Segundo a assessora de imprensa da Santa Casa, Edmara Michetti, a paciente Andressa de Paula Caprara foi diagnosticada com uma cistite (infecção nas vias urinárias) e, após medicada, foi liberada pois seu quadro não apresentava gravidade. ‘‘Pelo que eu pude levantar, os acompanhantes da Andressa causaram transtornos no PS desde o momento em que chegaram, inclusive destratando o porteiro de plantão. Eles chegaram alarmando e tumultuando o ambiente por coisas mínimas’’, afirmou a assessora.
A assessora explicou que, como havia suspeita de uma infecção urinária, foram pedidos os exames de sangue e urina, que comprovaram a cistite. ‘‘Enquanto a equipe aguardava os resultados, foram ministradas duas injeções para a dor e um antinflamatório, utilizado também para tirar a dor. Após as injeções, deixaram a paciente descansando até os exames ficarem prontos’’, explicou. Com base nos resultados dos exames, disse a assessora, o médico liberou a paciente, receitando dois remédios para o quadro que Andressa apresentava.

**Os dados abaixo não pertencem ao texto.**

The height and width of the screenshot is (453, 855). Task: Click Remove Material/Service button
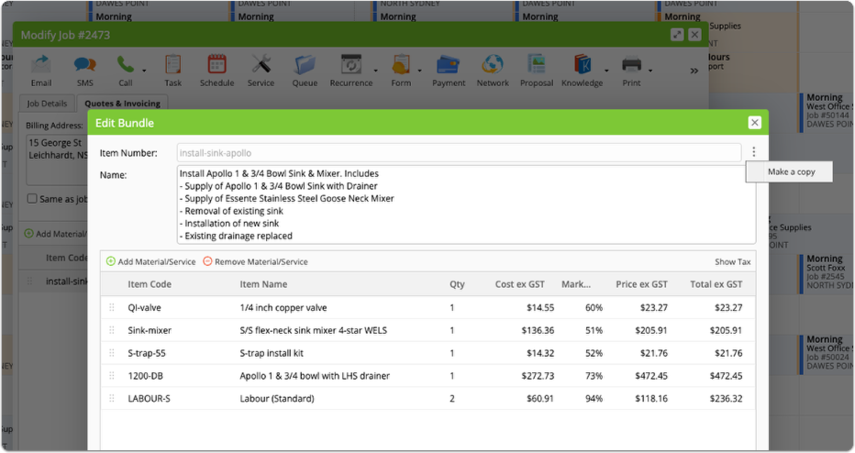[x=255, y=262]
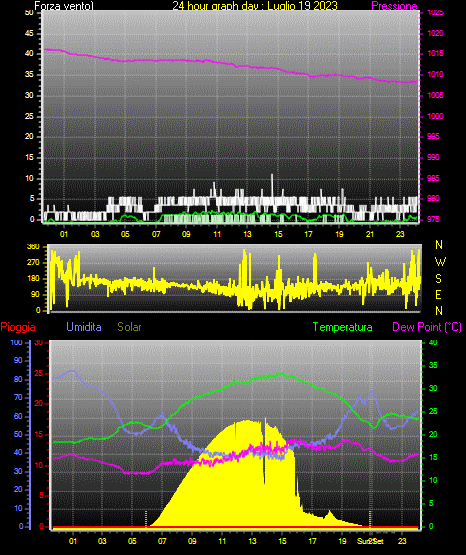Click the Forza vento axis title
The image size is (466, 555).
[64, 6]
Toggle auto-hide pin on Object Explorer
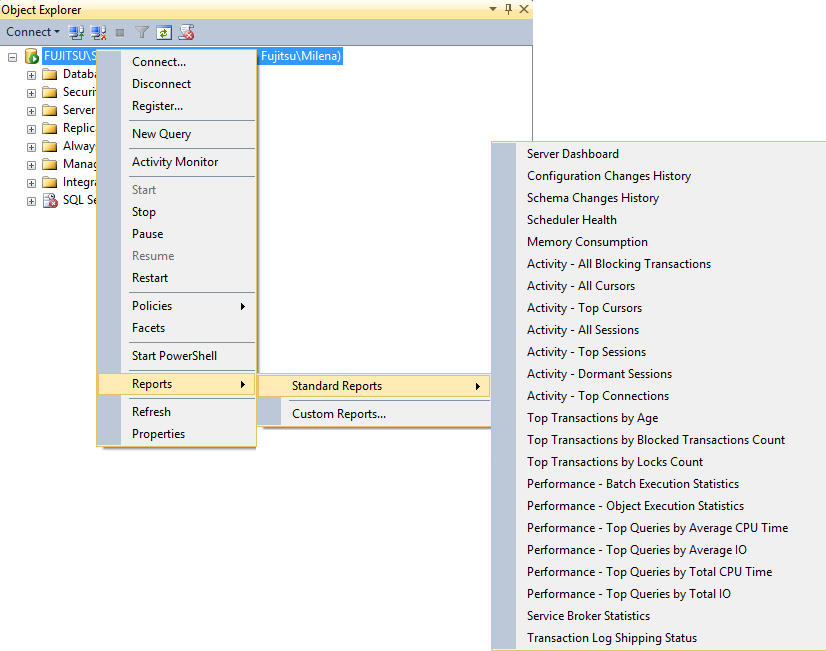Image resolution: width=826 pixels, height=651 pixels. [x=508, y=9]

Quanto à reclamação de descaso e mau atendimento do médico, Edmara disse que, por ser dia de plantão, com a sobrecarga que isto traz, talvez o médico não tenha tido tempo para explicar com detalhes o caso de Andressa. ‘‘É lógico que isto não justifica, mas os plantões são corridos e, às vezes, o número de pessoas a serem atendidas é tão grande que os médicos não têm tempo de sentar com cada um e conversar além do essencial’’, afirmou.
O que causou surpresa à administração do hospital, segundo a assessora, foi que os reclamantes nem procuraram a direção para registrar as queixas. ‘‘Nós temos um serviço de ouvidoria para receber todas as reclamações, em casos deste tipo. Isto, inclusive, nos ajuda a melhorar o serviço. Mas não entendemos porque eles não o fizeram, preferindo ir direito à Imprensa com assunto de menor gravidade antes de encaminhar suas reclamações a quem poderia resolvê-las’’, observou. (T.E.)